< 1 Samuël 22 >

1 Toen ging David van daar, en ontkwam in de spelonk van Adullam. En zijn broeders hoorden het, en het ganse huis zijns vaders, en kwamen derwaarts tot hem af.
Therfor Dauid yede fro thennus, and fledde in to the denne of Odollam; and whanne hise britheren, and al the hows of his fadir hadden herd this, thei camen doun thidur to hym.
2 En tot hem vergaderde alle man, die benauwd was, en alle man, die een schuldeiser had, en alle man, wiens ziel bitterlijk bedroefd was, en hij werd tot overste over hen; zodat bij hem waren omtrent vierhonderd mannen.
And alle men that weren set in angwisch, and oppressid with othere mennus dette, and in bittir soule, camen togidere to hym; and he was maad the prince `of hem, and as foure hundrid men weren with hym.

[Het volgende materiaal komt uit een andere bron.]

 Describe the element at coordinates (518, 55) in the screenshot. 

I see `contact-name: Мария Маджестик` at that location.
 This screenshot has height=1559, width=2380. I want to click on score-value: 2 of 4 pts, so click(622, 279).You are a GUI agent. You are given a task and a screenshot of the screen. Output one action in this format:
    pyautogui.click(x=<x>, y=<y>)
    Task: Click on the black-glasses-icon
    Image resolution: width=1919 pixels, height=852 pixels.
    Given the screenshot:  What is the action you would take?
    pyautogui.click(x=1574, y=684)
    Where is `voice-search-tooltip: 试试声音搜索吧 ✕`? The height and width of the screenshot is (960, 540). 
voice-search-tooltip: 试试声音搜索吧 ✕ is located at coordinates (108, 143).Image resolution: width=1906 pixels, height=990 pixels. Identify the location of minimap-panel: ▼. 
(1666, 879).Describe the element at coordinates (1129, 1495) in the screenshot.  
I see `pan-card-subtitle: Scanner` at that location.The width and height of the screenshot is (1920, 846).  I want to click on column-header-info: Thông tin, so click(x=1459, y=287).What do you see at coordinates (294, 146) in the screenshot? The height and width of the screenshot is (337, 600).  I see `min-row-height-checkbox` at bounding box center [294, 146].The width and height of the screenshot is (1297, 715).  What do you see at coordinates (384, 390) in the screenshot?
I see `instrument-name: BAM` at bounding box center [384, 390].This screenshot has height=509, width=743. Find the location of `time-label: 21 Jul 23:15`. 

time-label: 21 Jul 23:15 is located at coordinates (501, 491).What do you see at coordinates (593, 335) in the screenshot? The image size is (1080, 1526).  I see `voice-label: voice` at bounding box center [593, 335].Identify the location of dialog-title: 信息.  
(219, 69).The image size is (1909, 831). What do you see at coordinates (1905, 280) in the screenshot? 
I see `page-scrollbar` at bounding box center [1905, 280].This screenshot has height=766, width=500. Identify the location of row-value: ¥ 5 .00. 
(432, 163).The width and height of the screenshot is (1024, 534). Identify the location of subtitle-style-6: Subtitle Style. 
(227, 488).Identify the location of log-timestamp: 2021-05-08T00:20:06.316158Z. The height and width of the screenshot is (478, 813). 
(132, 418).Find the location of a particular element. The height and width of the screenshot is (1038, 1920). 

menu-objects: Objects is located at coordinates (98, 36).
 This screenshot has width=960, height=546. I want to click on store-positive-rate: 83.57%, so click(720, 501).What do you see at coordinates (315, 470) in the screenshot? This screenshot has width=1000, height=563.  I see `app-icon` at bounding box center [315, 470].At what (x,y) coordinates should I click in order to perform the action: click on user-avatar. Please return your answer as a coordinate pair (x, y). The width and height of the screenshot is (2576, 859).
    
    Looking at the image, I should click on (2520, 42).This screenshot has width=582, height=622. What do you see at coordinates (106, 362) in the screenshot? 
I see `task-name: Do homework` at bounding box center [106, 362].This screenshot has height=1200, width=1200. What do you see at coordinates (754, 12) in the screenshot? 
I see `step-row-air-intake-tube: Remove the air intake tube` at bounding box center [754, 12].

3 En David ging van daar naar Mizpa der Moabieten; en hij zeide tot den koning der Moabieten: Laat toch mijn vader en mijn moeder bij ulieden uitgaan, totdat ik weet, wat God mij doen zal.
And Dauid yede forth fro thennus in to Masphat, which is of Moab; and he seide to the kyng of Moab, Y preye, dwelle my fadir and my modir with you, til Y wite what thing God schal do to me.
4 En hij bracht hen voor het aangezicht van den koning der Moabieten; en zij bleven bij hem al de dagen, die David in de vesting was.
And he lefte hem bifor the face of the kyng of Moab; and thei dwelliden at hym in alle daies, `in whiche Dauid was in `the forselet, ether stronghold.
5 Doch de profeet Gad zeide tot David: Blijf in de vesting niet, ga heen, en ga in het land van Juda. Toen ging David heen, en hij kwam in het woud Chereth.
And Gad, the profete, seide to Dauid, Nyle thou dwelle in `the forselet; go thou forth, and go in to the lond of Juda. And Dauid yede forth, and cam in to the forest of Areth.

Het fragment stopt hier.